A new policy shelving the prior seven-day grace period and adding an extra week of check-out time for students and staff returning late library books was implemented Monday.

The previous policy allowed students to check out reading material in the Merrill and Science and Technology Libraries for two weeks with a week-long grace period before a daily fine of 25 cents began. To compensate for the change, the checkout time has been extended to three weeks.

Head of Patron Services Vicki Read said the grace period was often confusing for students because it included weekends but excluded holidays, causing bewilderment.

“We are just trying to make it easier as a whole for the patrons to understand.
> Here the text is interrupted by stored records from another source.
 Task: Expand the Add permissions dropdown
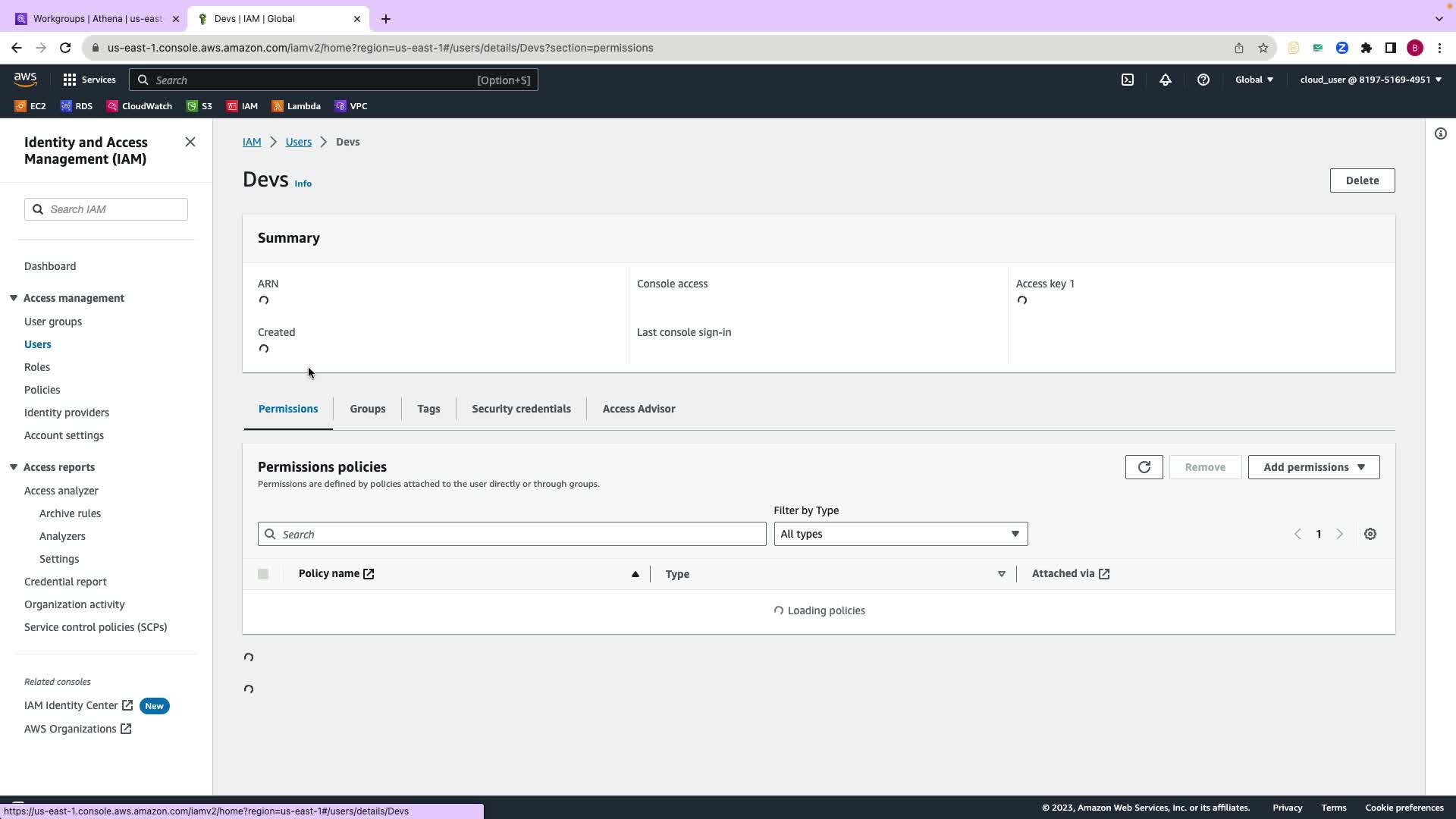(x=1313, y=467)
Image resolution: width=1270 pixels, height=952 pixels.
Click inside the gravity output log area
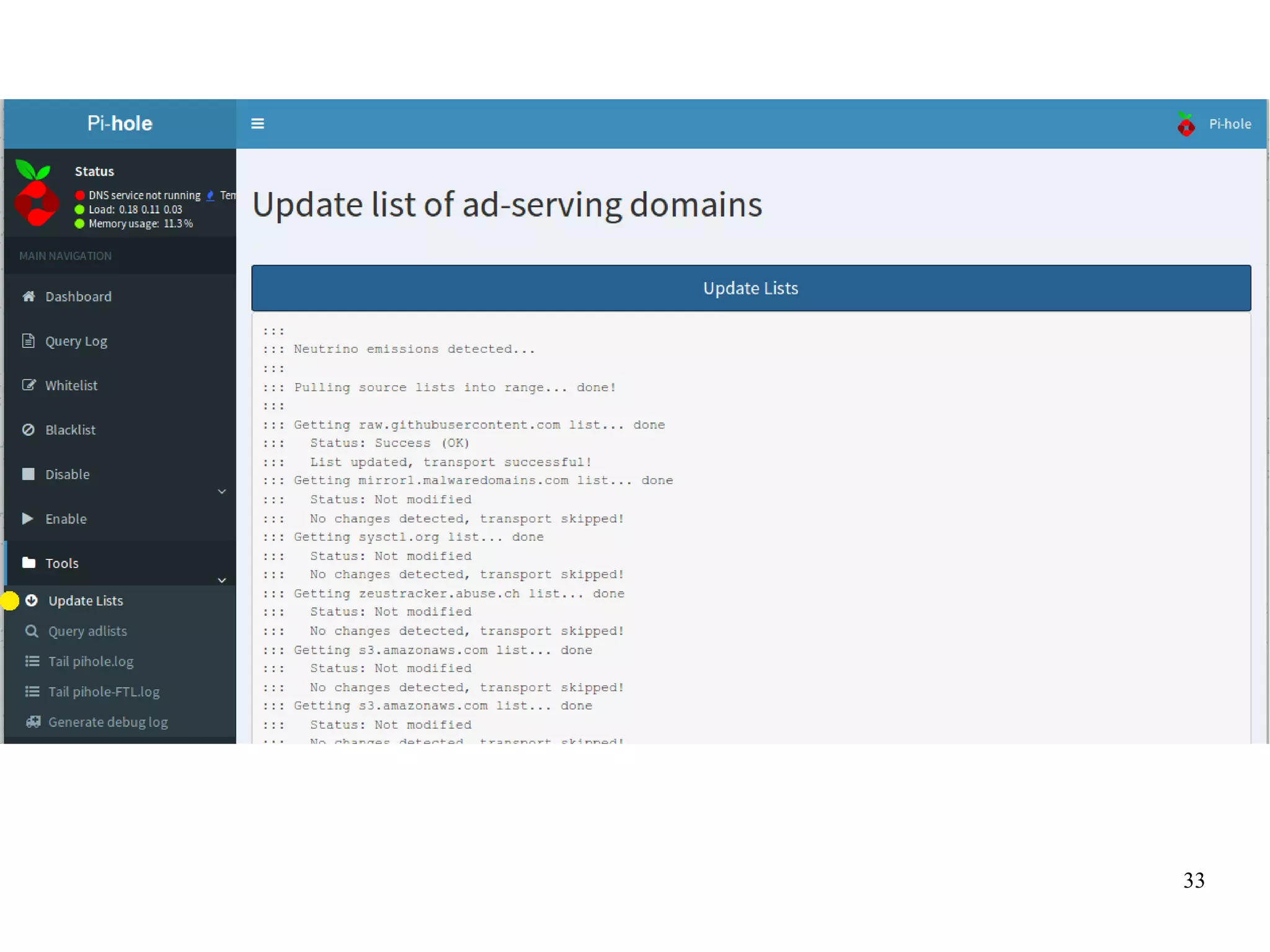pyautogui.click(x=750, y=527)
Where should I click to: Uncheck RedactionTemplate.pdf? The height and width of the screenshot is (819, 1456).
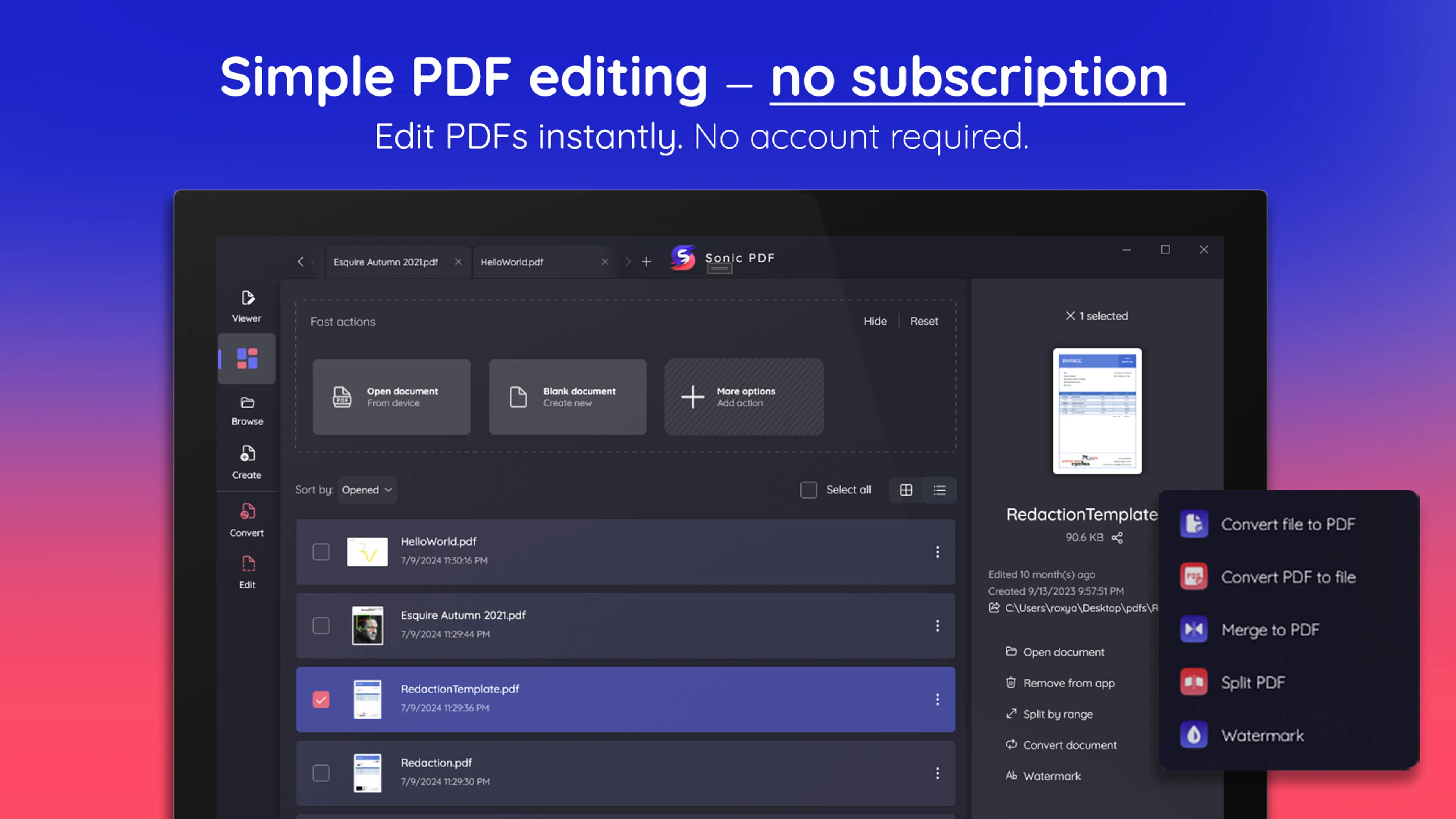tap(321, 699)
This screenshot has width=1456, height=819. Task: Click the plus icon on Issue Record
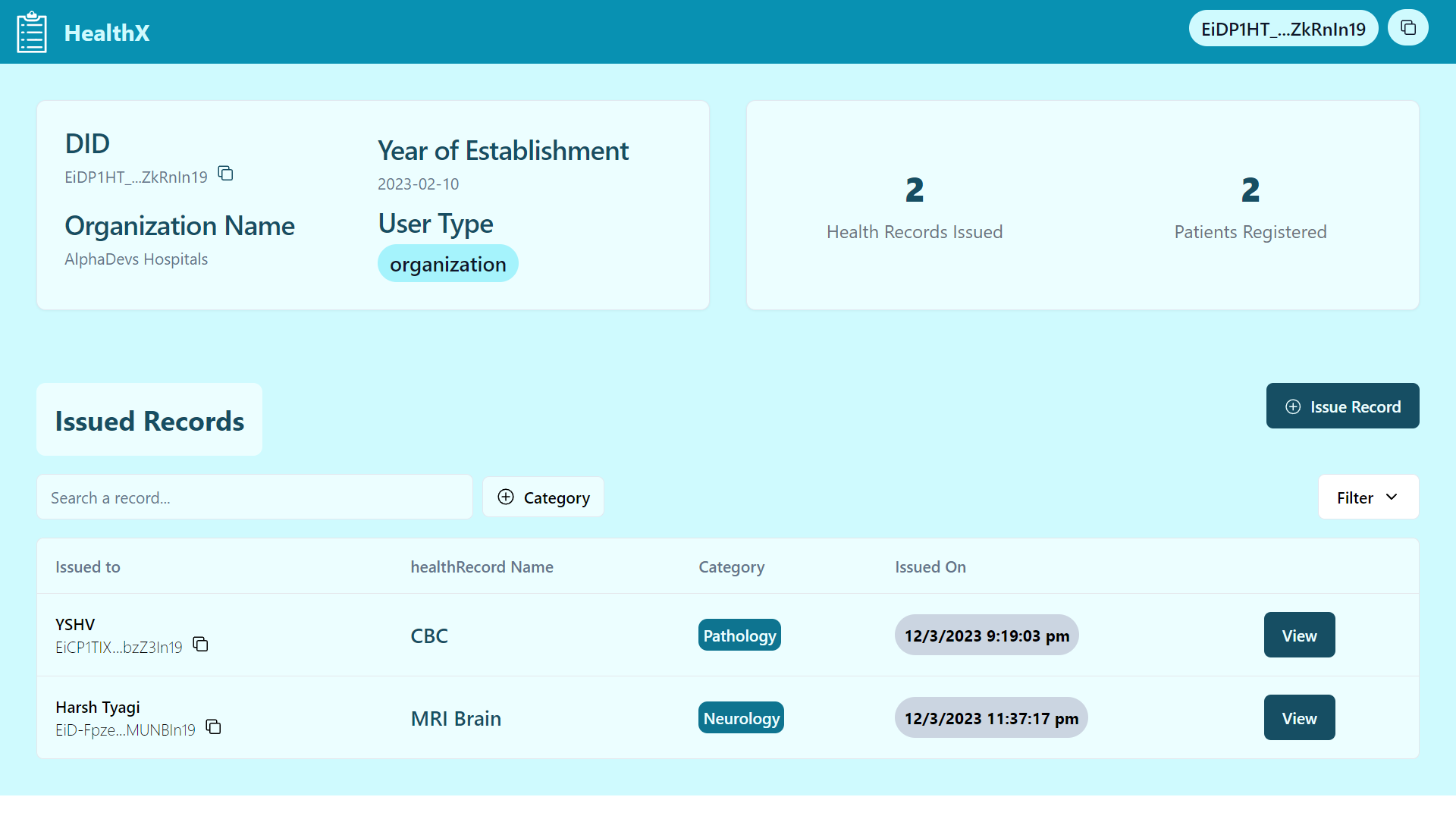pyautogui.click(x=1293, y=407)
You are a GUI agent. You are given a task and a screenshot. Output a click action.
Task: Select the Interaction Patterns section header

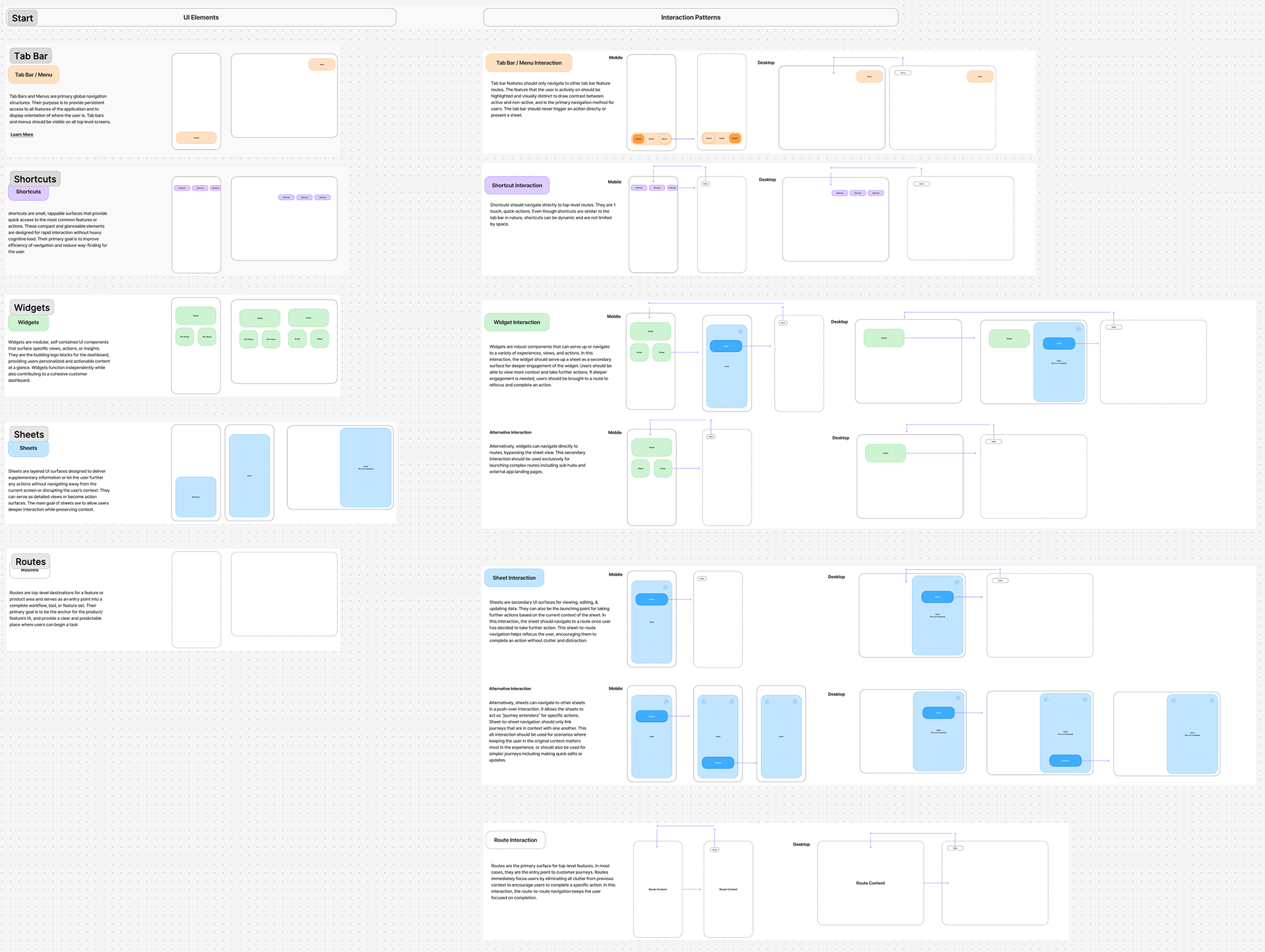[690, 17]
The old policy was more trouble for our patrons to figure out than it actually helped them,” Read said. “We just simplified it.”

John Elsweiler, associate director for Public Services, said the new policy will also benefit users of the USU online catalog. Students using the electronic library are now able to see the exact day a book is due back in the library without the perplexity of a grace period.

“Read’s [library] staff was getting a lot of questions and concerns, because people would put a hold on a book for the day it was due back in the library, but then it wouldn’t come back for another eight to 10 days and they wondered why it wasn’t in the library if it was overdue,” Elsweiler said.

The issue was introduced last spring to the Library Advisory Council, a board consisting of a representative from each college, ASUSU and the Graduate Student Senate.

Read said the library is not planning on pulling in any extra revenue from the change because the amount of time before charges begin is still three weeks from the checkout date.

Elsweiler said the library staff is getting the word out on campus about the change in policy by posting signs in the library, verbally reminding the borrower and advertising in The Statesman to ensure that students are aware before they begin to generate late fees.

Natalie Noble, a junior majoring in elementary education and environmental horticulture is indifferent to the recent change.

“They did extend the checkout time, so I guess it’s pretty much the same. It doesn’t make any difference to me,” Noble said.

Peter Giordano, a sophomore in computer science agreed.

“It’s exactly the same policy, it’s just a change in semantic,” he said.